[[ Supplied passage open ]]
The BSE Sensex crashed 1,100 points on Friday as NBFCs suffered sudden selling pressure, raising the spectre of another Black Friday before quickly recouping a major part of the intra-day losses.

The sentiment swing on the market was so wild that the benchmark index lost 800 points within minutes. The 50-share index Nifty also tracked losses, slipping below 11,000-mark.

Heavy and swift selling was witnessed on most of the non-banking financial stocks. While Dewan Housing Finance Corporation (DHFL) lost 57 percent, Indiabulls Housing Finance was down nearly 30 percent. IL&FS Investment Managers and Religare Enterprises lost nearly 20 percent each.

The rout was triggered by further bad news stemming from under-pressure Infrastructure Leasing & Financial Services Limited (IL&FS). The infrastructure company said on Friday it was selling majority stake in its financial services unit and offloading assets worth Rs 4,500 crore. The company has been struggling to pay off debt and avoid bankruptcy. The company, which undertakes premier infrastructure projects in the country, also sent an SOS to the central government to urgently clear dues worth as much as Rs 16,000 crore.
[[ Supplied passage closed ]]
[[ Material provided open ]]
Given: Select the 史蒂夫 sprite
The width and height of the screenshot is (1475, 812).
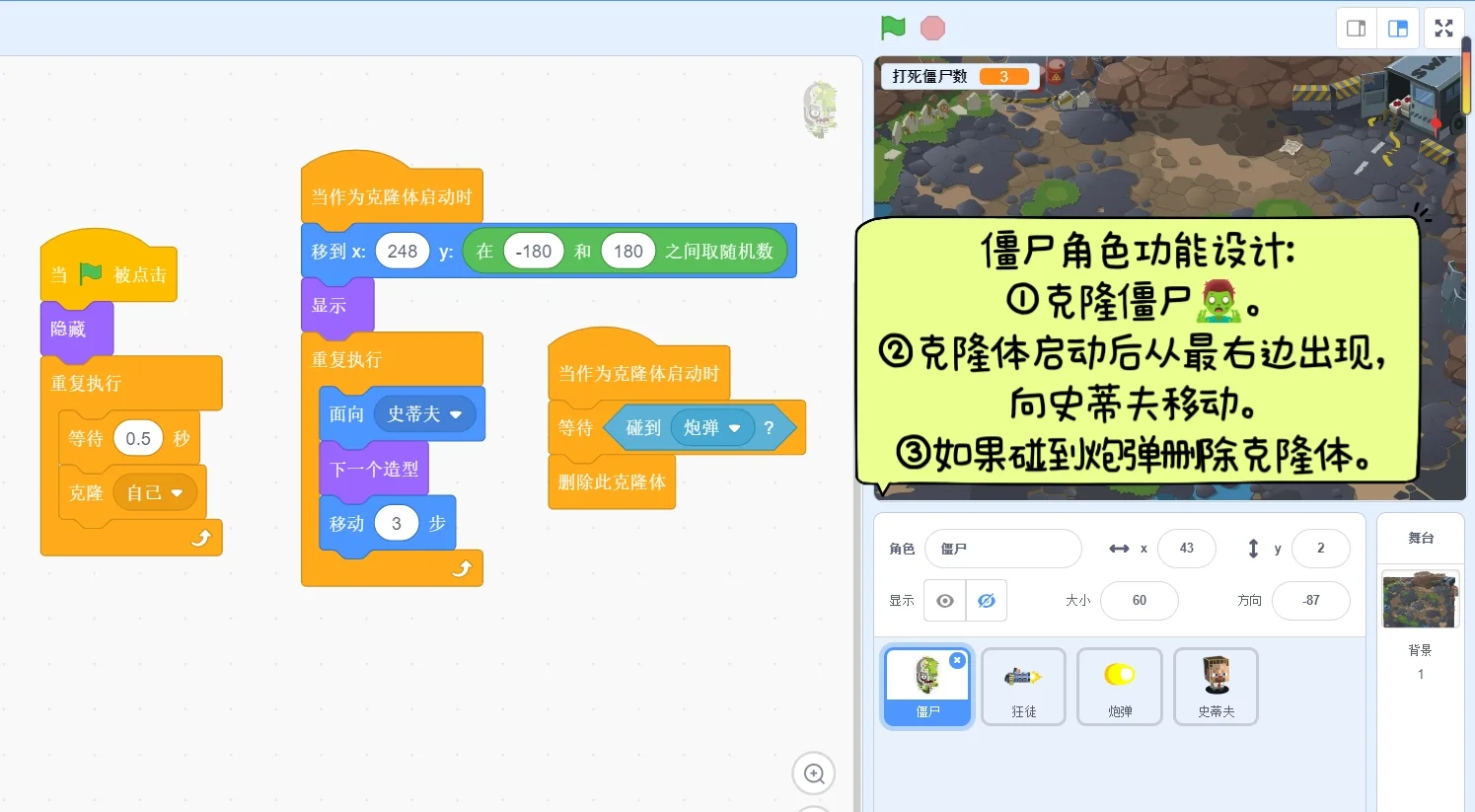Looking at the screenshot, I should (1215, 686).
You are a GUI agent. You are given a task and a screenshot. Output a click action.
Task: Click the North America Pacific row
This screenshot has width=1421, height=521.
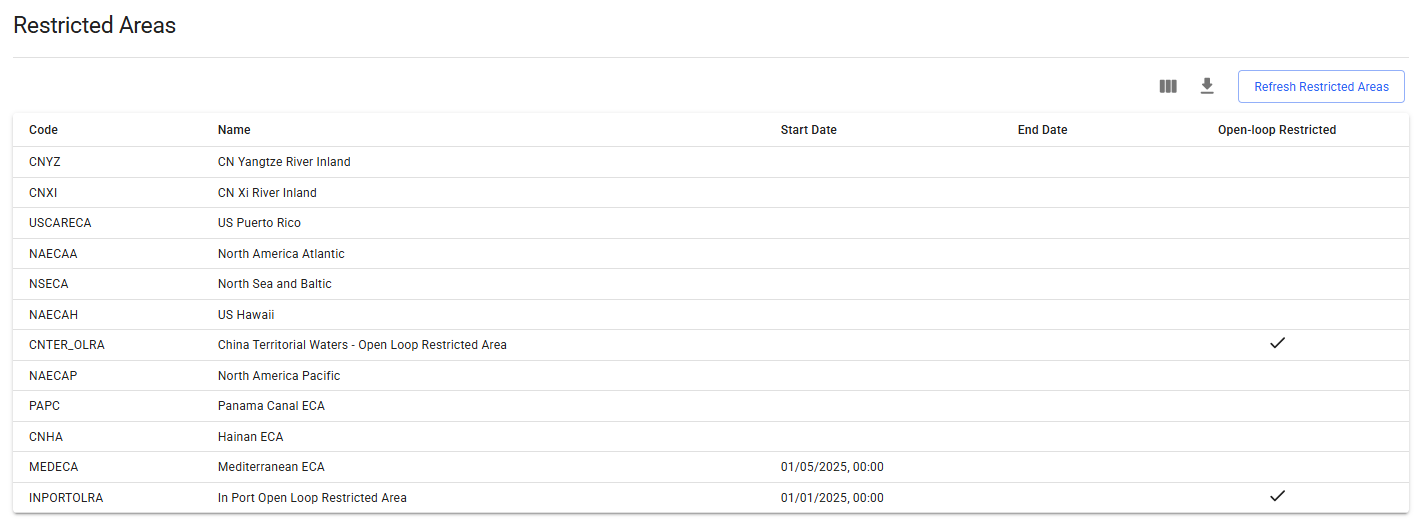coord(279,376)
[[ Material provided closed ]]
[[ Material provided open ]]
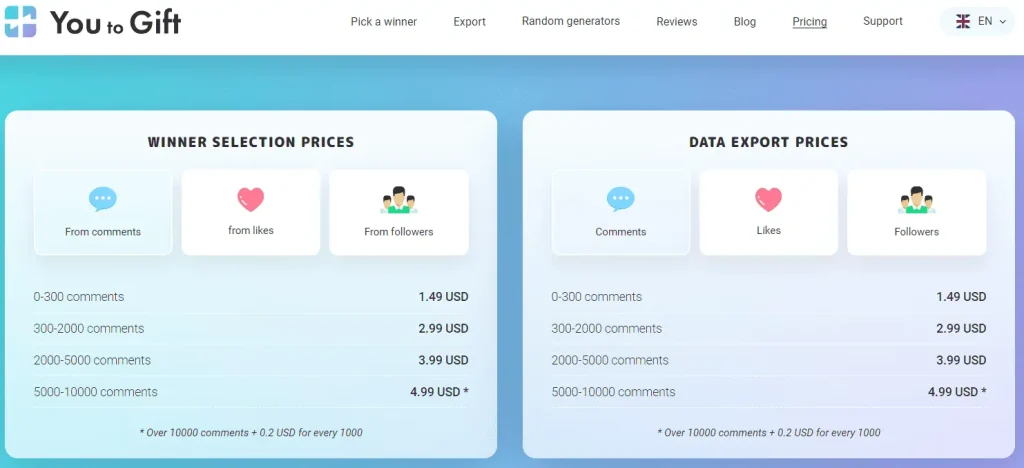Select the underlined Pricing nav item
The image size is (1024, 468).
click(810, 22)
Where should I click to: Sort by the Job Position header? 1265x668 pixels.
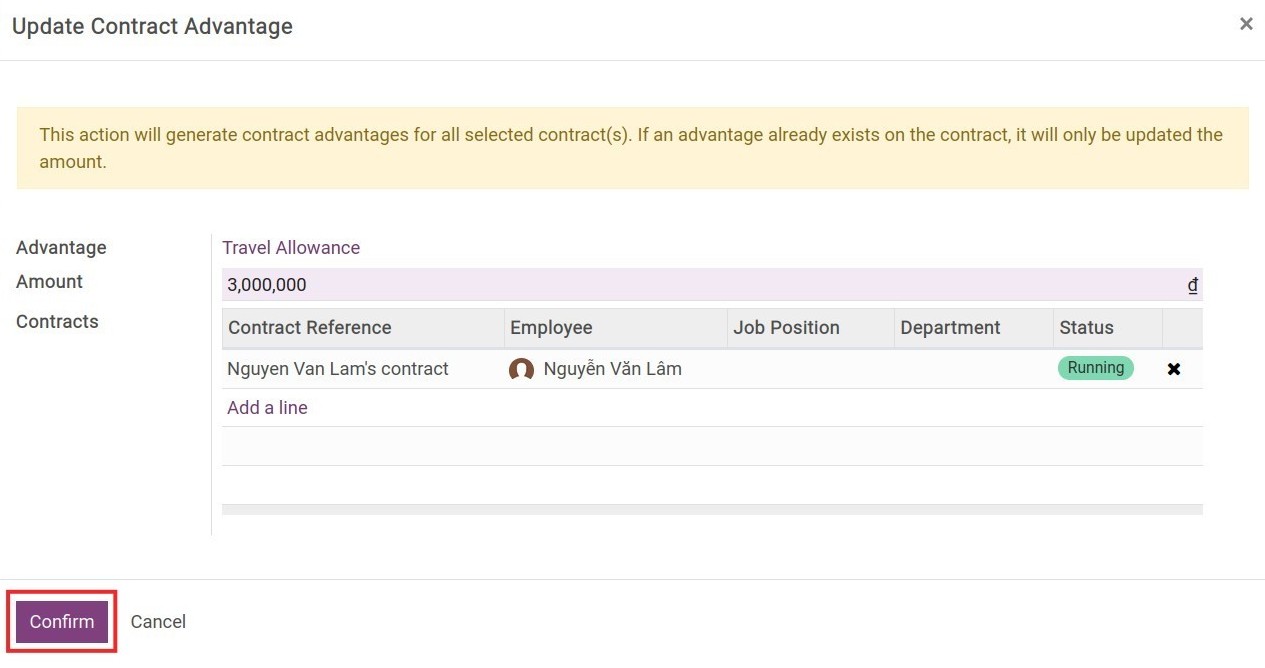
[[ Material provided closed ]]
[[ Material provided open ]]
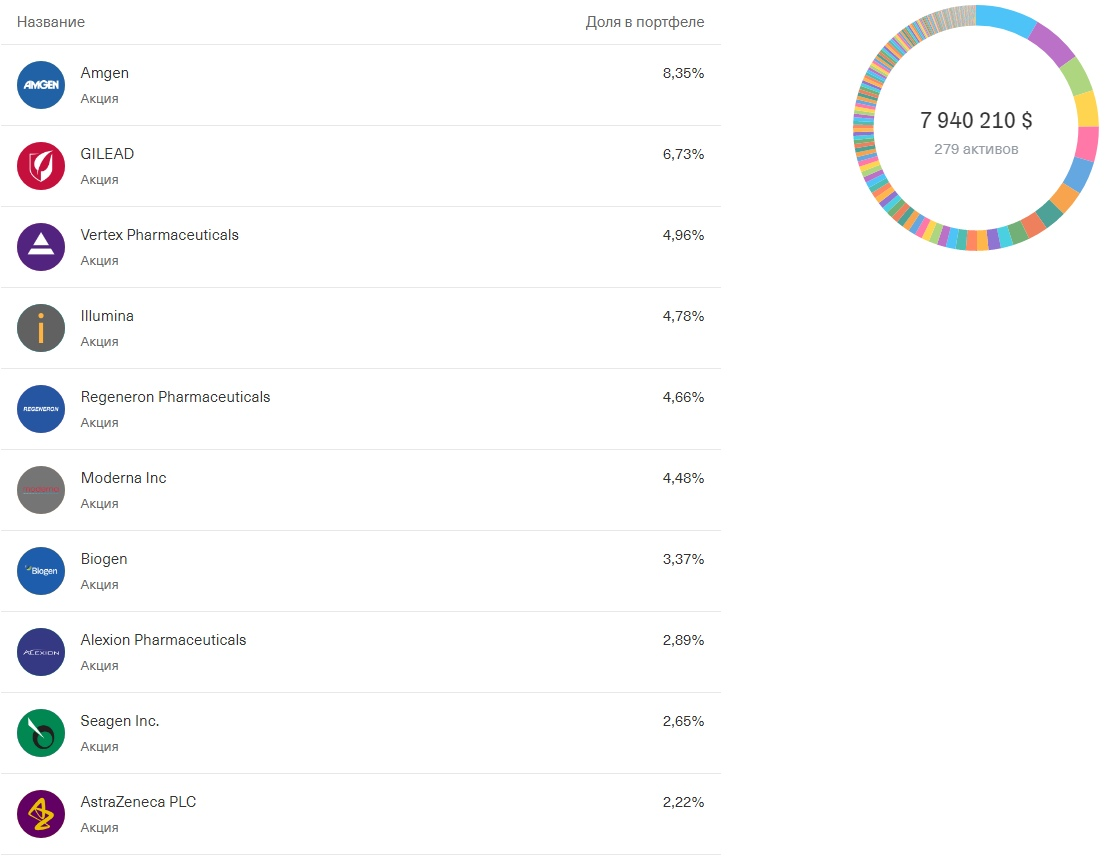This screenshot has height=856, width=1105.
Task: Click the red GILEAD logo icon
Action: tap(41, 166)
[[ Material provided closed ]]
__Explore the material__:
(a) Duplicate this range from the Sensex crash text: begin at the words "The BSE Sensex" and stop after "20 percent each.".
(b) In the Sensex crash text, how much did shares of Dewan Housing Finance Corporation (DHFL) lose?

__Task results__:
(a)
The BSE Sensex crashed 1,100 points on Friday as NBFCs suffered sudden selling pressure, raising the spectre of another Black Friday before quickly recouping a major part of the intra-day losses.

The sentiment swing on the market was so wild that the benchmark index lost 800 points within minutes. The 50-share index Nifty also tracked losses, slipping below 11,000-mark.

Heavy and swift selling was witnessed on most of the non-banking financial stocks. While Dewan Housing Finance Corporation (DHFL) lost 57 percent, Indiabulls Housing Finance was down nearly 30 percent. IL&FS Investment Managers and Religare Enterprises lost nearly 20 percent each.

(b) 57 percent